Modulus CEO Slams Cryptocurrency Exchange OKEx Decision to Clawback Failed Whale $416 Million Bitcoin Position

Last Friday, OKEx blogged about a failed whale that posted a huge long position on Bitcoin. The unnamed whale booked an order for 4,168,515 contracts. The Hong Kong digital asset exchange explained the predicament and ensuing action:

“The client with user ID 2051247 initiated an unusually large long position order (4,168,515 contracts) at 2am on July 31 (HKT) and triggered our risk management alert system. Our risk management team immediately contacted the client, requesting the client several times to partially close the positions to reduce the overall market risks. However, the client refused to cooperate, which lead to our decision of freezing the client’s account to prevent further positions increasing. Shortly after this preemptive action, unfortunately, the BTC price tumbled, causing the liquidation of the account.”

OKEx has a “societal loss risk management mechanism” in place. The vehicle kicks in when the insurance fund is not able to cover the total margin call loss. This setup means that users who have a net profit across all three contracts that week will be subject to a crypto clawback. OKEx takes a portion of trader profits to cover the difference due to the action of, in this case, one single unscrupulous trader.

The cost to innocent traders? Approximately $15 million.

CEO of Modulus, Richard Gardner, slammed the action of OKEx – while recognizing its right do take such an action. Modulus is a developer of trading and surveillance technology for global equities, derivatives, and cryptocurrency exchanges.

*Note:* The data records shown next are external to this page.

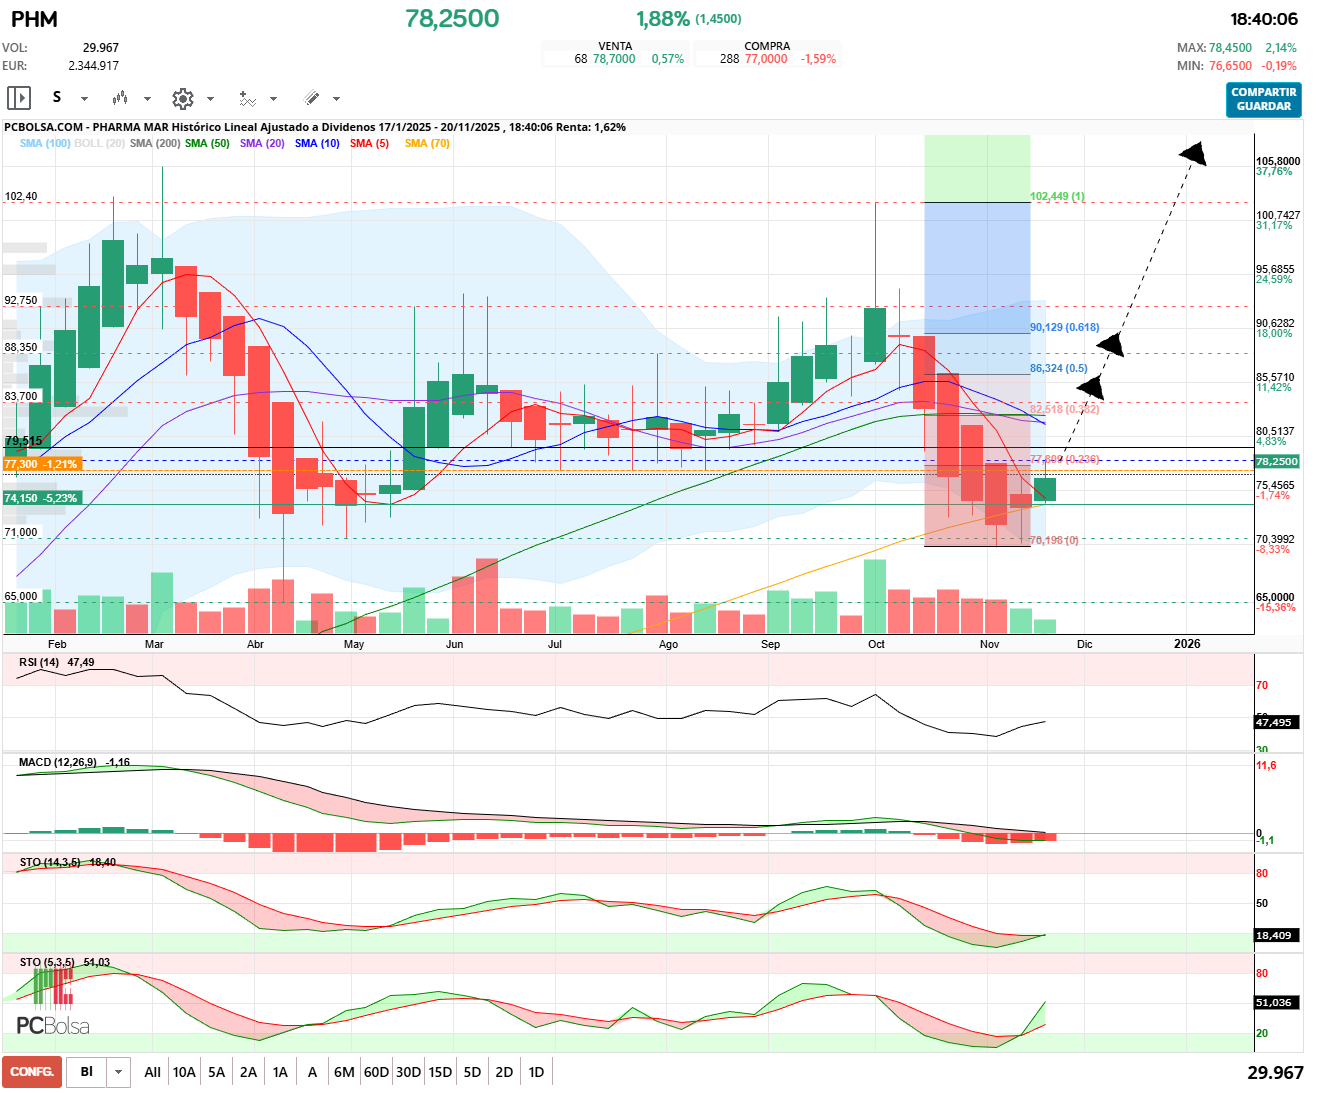The image size is (1317, 1093).
Task: Click the upper arrowhead of the projection
Action: tap(1193, 154)
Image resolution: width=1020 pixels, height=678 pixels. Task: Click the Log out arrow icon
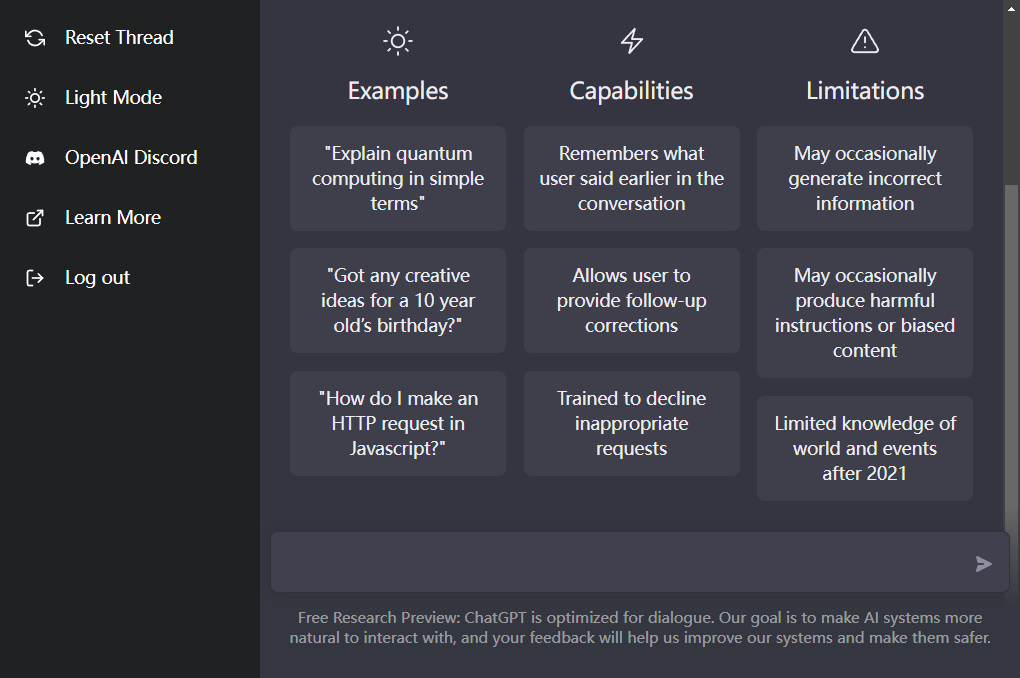click(35, 278)
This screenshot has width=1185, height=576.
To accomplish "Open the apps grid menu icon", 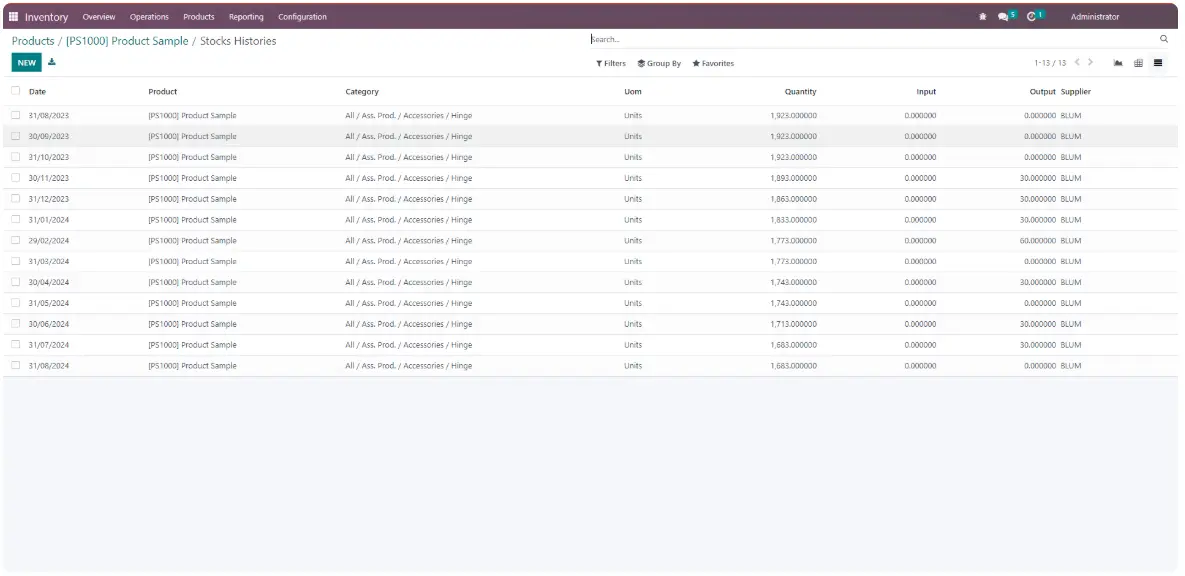I will tap(14, 17).
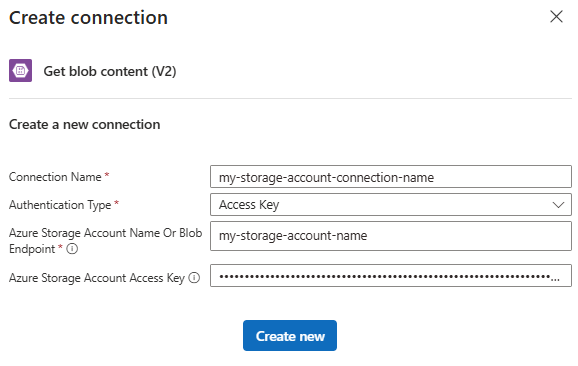Click the Create connection panel title
The height and width of the screenshot is (366, 578).
pos(88,18)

“Based on the contract users agreed to, OKEx is within its rights to employ its clawback. But the fact remains that they never should have put their users in that position to begin with,” Gardner stated. “The exchange should’ve never executed the original order. I’ve read reports are calling it an ‘unusually large’ position. Unusually large, in this context, may qualify as the understatement of the year.” [emphasis added]

OKEx said the following actions have been taken:

  1. Inject extra 1000 BTC from OKEx’s own capital pool into the insurance fund.
  2. During the settlement at 4pm August 3, 2018 (HKT), if any attempts of malicious manipulation of the settlement price are found, we will delay the settlement process for 10 minutes and manually adjust the price back into a reasonable level before delivery or settlement. The account which made the malicious attempt will be suspended immediately.

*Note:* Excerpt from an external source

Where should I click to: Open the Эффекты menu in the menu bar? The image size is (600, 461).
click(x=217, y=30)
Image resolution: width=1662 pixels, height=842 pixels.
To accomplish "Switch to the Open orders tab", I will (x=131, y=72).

OKEx will also implement a new series of risk management “enhancements” including the adoption of a scaling margin ratio where bigger positions will require higher margin ratios. There will also be fixed margin limits applied per account to diminish the potential for “unusually large” positions.

OKEx states that once an unrealized loss reaches a certain level, the shortfall will immediately be covered by the insurance fund. Their execution engine will “take over the forced liquidation orders and route to the market as soon as possible with a relatively aggressive execution algorithm to prevent further liquidation losses.” Once the insurance fund runs dry, traders will be at risk to their “socialized clawback.”

As for Gardner, he says that every time an exchange fails due to proper planning and risk management, the crypto industry gets another black eye in the press.

“Perception is everything. If exchanges don’t do right by their users, providing them with proper security, they put the whole industry at risk.”